[Start]

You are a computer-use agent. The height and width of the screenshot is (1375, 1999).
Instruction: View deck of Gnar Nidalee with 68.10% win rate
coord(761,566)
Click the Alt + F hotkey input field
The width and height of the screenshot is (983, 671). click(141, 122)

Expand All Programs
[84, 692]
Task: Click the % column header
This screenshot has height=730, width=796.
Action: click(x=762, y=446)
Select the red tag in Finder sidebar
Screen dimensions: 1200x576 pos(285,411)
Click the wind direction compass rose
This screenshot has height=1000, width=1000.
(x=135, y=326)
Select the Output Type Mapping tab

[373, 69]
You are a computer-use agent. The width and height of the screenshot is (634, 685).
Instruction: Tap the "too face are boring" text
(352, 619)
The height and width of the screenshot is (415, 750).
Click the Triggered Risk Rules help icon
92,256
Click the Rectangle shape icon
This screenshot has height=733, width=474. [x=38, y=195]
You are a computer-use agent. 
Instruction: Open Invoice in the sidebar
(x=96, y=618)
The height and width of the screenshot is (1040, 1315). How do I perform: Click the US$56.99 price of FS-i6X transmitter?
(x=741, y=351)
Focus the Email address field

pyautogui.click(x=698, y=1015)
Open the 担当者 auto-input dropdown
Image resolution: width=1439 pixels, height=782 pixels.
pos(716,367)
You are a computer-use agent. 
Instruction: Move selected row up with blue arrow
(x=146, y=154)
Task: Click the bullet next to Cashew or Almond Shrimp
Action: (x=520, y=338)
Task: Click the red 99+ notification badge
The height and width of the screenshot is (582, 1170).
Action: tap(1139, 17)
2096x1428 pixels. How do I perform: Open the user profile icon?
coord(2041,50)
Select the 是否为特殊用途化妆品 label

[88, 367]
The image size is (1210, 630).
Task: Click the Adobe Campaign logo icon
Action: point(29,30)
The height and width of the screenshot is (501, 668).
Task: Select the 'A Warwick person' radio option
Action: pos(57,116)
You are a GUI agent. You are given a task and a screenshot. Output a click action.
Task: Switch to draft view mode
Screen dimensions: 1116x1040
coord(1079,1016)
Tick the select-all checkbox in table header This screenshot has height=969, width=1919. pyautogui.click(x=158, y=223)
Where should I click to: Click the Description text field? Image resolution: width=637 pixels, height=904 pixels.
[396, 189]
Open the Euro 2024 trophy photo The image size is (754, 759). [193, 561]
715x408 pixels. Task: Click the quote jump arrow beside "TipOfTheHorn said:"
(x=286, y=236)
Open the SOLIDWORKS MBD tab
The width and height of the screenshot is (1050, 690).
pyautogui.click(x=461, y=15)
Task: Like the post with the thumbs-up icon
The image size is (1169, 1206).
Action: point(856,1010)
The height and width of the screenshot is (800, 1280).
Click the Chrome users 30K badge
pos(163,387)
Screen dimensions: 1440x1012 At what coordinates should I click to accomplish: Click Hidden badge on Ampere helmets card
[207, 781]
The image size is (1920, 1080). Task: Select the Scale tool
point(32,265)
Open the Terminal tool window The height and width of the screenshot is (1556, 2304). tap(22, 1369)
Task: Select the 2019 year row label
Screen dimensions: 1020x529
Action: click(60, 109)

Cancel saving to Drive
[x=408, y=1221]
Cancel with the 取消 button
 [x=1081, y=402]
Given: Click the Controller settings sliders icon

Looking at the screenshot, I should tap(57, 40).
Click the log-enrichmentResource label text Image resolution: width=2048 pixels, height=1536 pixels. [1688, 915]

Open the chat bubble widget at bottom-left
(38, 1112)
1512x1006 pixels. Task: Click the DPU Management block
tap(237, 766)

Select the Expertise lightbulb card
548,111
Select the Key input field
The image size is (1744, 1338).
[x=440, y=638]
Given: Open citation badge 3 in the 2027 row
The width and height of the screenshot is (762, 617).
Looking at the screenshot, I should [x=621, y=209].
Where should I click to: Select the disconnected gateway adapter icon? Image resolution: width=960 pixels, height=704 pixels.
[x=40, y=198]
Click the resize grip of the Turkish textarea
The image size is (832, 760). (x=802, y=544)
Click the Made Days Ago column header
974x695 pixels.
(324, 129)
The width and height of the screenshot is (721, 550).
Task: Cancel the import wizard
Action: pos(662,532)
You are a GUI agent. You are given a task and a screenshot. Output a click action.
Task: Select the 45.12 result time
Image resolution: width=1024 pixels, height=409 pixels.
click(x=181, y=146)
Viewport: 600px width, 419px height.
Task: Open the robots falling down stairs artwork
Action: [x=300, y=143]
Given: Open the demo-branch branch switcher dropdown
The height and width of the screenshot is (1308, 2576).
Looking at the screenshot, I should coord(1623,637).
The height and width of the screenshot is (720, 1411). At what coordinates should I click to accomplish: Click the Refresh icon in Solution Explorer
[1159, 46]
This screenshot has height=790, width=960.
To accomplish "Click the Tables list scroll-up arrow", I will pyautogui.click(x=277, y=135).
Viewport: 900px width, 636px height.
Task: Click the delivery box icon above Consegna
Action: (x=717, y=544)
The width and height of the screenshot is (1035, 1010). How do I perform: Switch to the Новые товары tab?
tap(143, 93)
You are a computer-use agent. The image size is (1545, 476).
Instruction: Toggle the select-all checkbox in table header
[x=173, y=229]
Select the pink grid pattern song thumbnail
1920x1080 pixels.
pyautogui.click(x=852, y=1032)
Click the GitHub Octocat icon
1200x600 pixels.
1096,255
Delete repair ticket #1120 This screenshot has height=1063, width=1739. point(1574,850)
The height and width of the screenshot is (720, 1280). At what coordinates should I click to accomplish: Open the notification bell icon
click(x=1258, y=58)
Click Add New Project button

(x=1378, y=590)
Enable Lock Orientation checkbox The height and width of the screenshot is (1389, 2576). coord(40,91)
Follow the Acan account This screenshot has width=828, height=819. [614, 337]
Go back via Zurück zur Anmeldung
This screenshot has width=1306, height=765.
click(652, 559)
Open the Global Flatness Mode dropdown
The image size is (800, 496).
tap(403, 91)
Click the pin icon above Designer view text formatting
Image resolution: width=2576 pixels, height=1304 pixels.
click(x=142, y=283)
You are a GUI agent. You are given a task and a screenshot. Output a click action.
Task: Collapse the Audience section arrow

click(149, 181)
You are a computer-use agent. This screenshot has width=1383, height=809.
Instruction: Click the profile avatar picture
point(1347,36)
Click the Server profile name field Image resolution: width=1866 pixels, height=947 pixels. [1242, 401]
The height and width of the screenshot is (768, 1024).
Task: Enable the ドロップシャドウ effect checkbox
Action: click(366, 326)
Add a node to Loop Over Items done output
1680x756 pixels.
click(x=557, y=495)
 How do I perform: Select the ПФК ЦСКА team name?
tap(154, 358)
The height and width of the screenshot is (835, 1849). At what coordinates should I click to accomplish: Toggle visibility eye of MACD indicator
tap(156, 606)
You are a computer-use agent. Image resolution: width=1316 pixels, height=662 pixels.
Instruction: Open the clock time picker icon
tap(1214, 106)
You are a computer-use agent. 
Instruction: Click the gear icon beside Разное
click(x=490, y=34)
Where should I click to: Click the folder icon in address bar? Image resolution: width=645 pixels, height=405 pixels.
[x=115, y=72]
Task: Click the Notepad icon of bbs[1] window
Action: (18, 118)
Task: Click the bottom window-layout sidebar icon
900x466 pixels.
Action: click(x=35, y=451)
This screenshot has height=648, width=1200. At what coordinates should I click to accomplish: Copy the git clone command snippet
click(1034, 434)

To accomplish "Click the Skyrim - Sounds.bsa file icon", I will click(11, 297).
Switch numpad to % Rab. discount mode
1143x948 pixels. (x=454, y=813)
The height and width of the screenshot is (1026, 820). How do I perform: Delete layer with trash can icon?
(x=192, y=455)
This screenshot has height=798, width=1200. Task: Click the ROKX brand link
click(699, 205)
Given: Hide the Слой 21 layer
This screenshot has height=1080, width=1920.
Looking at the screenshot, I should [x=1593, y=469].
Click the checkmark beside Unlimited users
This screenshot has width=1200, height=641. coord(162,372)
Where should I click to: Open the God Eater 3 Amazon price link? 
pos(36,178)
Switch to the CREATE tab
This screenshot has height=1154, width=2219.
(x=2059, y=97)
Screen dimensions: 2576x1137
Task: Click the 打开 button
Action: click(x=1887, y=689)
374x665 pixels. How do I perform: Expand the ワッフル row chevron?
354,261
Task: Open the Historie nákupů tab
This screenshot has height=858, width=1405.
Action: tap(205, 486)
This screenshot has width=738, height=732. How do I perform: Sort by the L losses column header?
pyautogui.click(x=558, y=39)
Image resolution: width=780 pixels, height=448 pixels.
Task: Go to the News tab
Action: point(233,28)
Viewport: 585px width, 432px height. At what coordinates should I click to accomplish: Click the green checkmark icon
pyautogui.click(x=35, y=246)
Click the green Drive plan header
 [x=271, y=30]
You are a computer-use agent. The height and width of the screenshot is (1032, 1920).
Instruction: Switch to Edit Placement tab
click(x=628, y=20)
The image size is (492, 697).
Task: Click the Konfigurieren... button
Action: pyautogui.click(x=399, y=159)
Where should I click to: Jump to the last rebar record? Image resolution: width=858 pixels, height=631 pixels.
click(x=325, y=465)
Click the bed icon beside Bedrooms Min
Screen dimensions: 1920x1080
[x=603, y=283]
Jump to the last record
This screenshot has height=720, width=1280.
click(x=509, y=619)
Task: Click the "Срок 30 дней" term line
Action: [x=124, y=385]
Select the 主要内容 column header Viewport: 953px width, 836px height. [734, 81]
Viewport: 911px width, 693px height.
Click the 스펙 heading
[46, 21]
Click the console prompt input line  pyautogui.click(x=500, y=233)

[End]

## WHAT TO DO
Rewrite the records from the line with "Open the Terminal" to the line with "Looking at the screenshot, I should [x=621, y=209].", changing "chat bubble" to "message bubble" and leaving everything else as it is.

## EXPECTED ANSWER
Open the Terminal tool window The height and width of the screenshot is (1556, 2304). tap(22, 1369)
Task: Select the 2019 year row label
Screen dimensions: 1020x529
Action: click(60, 109)

Cancel saving to Drive
[x=408, y=1221]
Cancel with the 取消 button
 [x=1081, y=402]
Given: Click the Controller settings sliders icon

Looking at the screenshot, I should tap(57, 40).
Click the log-enrichmentResource label text Image resolution: width=2048 pixels, height=1536 pixels. [1688, 915]

Open the message bubble widget at bottom-left
(38, 1112)
1512x1006 pixels. Task: Click the DPU Management block
tap(237, 766)

Select the Expertise lightbulb card
548,111
Select the Key input field
The image size is (1744, 1338).
[x=440, y=638]
Given: Open citation badge 3 in the 2027 row
The width and height of the screenshot is (762, 617).
Looking at the screenshot, I should [x=621, y=209].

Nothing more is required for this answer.